*** Opening of THE INPUT ***

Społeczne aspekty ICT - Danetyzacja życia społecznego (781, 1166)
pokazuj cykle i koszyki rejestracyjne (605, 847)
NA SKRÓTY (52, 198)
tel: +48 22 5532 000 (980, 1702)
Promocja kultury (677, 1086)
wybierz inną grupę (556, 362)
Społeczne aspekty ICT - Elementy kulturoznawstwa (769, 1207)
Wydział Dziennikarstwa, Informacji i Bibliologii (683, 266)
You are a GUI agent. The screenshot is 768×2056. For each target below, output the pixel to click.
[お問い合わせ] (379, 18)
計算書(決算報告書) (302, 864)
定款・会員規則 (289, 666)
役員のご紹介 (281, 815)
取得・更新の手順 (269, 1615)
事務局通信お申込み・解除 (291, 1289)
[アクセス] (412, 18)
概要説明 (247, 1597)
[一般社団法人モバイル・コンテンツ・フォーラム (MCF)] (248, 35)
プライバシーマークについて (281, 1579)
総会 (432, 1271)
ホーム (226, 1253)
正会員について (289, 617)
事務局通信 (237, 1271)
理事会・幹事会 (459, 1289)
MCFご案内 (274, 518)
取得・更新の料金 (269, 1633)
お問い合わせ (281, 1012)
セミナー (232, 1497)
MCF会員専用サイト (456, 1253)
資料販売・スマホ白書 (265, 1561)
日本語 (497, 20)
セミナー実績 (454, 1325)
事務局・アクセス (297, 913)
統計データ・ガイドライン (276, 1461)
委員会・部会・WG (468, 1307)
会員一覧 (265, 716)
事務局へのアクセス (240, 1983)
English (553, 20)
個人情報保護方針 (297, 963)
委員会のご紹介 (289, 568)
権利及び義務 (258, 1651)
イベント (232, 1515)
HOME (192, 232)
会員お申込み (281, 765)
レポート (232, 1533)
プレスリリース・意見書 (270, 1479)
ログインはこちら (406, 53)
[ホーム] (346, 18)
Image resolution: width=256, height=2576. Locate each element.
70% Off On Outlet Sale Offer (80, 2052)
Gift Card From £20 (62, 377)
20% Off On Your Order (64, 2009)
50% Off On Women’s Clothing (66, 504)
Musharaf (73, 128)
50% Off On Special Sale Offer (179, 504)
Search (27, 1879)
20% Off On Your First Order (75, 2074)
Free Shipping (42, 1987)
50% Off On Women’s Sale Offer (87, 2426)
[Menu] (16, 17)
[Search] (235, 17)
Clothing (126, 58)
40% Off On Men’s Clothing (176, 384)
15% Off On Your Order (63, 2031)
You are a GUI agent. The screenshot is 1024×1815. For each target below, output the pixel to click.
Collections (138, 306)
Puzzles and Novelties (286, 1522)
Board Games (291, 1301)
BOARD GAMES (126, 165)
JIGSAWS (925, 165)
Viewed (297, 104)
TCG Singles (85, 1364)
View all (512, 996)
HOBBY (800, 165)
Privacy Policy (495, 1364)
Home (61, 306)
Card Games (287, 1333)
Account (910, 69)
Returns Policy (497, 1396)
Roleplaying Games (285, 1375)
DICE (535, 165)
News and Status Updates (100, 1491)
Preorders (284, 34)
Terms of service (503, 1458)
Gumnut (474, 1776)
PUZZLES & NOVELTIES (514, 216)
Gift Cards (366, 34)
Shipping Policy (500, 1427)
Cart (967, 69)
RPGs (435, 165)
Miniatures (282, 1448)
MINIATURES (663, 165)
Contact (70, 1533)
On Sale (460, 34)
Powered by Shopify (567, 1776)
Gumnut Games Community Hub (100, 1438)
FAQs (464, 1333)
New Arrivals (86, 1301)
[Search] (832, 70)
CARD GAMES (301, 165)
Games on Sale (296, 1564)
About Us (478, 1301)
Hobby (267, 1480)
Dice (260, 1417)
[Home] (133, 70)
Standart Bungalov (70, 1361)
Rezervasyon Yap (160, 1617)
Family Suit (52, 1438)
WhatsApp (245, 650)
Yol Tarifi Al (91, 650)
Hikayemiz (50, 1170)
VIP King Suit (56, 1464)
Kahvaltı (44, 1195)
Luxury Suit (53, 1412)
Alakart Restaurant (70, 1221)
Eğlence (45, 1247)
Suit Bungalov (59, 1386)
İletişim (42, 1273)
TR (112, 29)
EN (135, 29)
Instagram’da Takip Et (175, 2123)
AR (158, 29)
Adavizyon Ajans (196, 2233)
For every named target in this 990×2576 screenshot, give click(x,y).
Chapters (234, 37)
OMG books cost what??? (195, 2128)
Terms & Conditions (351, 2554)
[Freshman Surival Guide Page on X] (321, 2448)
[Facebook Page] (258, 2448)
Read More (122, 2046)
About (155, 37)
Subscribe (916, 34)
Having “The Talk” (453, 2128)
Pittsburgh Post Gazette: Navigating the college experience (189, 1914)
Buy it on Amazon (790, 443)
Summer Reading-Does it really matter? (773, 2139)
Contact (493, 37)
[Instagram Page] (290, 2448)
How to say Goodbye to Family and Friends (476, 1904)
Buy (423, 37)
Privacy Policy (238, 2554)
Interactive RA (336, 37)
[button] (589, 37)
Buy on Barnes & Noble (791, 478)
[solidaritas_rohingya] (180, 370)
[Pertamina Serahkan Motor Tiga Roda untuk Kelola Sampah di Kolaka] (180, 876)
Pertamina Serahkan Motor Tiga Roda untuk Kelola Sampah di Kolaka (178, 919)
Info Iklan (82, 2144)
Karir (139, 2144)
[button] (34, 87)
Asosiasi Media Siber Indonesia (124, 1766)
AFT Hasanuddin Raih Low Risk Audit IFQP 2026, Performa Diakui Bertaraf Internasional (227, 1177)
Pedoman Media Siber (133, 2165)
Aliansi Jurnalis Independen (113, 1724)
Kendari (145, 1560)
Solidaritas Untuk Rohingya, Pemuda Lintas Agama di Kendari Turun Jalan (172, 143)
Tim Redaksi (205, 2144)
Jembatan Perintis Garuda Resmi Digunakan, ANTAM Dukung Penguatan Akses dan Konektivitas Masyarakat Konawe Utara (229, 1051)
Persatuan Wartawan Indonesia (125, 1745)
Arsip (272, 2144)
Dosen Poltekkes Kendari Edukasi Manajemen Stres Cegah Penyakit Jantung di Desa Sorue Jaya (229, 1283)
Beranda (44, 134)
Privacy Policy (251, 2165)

*** Close of THE INPUT ***

• YOUR TASK
Starting at the line that has "Standart Bungalov (70, 1361)" and ending at the line that has "[solidaritas_rohingya] (180, 370)", please write out the lines above exactly, leaving out all others.

• REPLY TO THE TASK
Standart Bungalov (70, 1361)
Rezervasyon Yap (160, 1617)
Family Suit (52, 1438)
WhatsApp (245, 650)
Yol Tarifi Al (91, 650)
Hikayemiz (50, 1170)
VIP King Suit (56, 1464)
Kahvaltı (44, 1195)
Luxury Suit (53, 1412)
Alakart Restaurant (70, 1221)
Eğlence (45, 1247)
Suit Bungalov (59, 1386)
İletişim (42, 1273)
TR (112, 29)
EN (135, 29)
Instagram’da Takip Et (175, 2123)
AR (158, 29)
Adavizyon Ajans (196, 2233)
For every named target in this 990×2576 screenshot, give click(x,y).
Chapters (234, 37)
OMG books cost what??? (195, 2128)
Terms & Conditions (351, 2554)
[Freshman Surival Guide Page on X] (321, 2448)
[Facebook Page] (258, 2448)
Read More (122, 2046)
About (155, 37)
Subscribe (916, 34)
Having “The Talk” (453, 2128)
Pittsburgh Post Gazette: Navigating the college experience (189, 1914)
Buy it on Amazon (790, 443)
Summer Reading-Does it really matter? (773, 2139)
Contact (493, 37)
[Instagram Page] (290, 2448)
How to say Goodbye to Family and Friends (476, 1904)
Buy (423, 37)
Privacy Policy (238, 2554)
Interactive RA (336, 37)
[button] (589, 37)
Buy on Barnes & Noble (791, 478)
[solidaritas_rohingya] (180, 370)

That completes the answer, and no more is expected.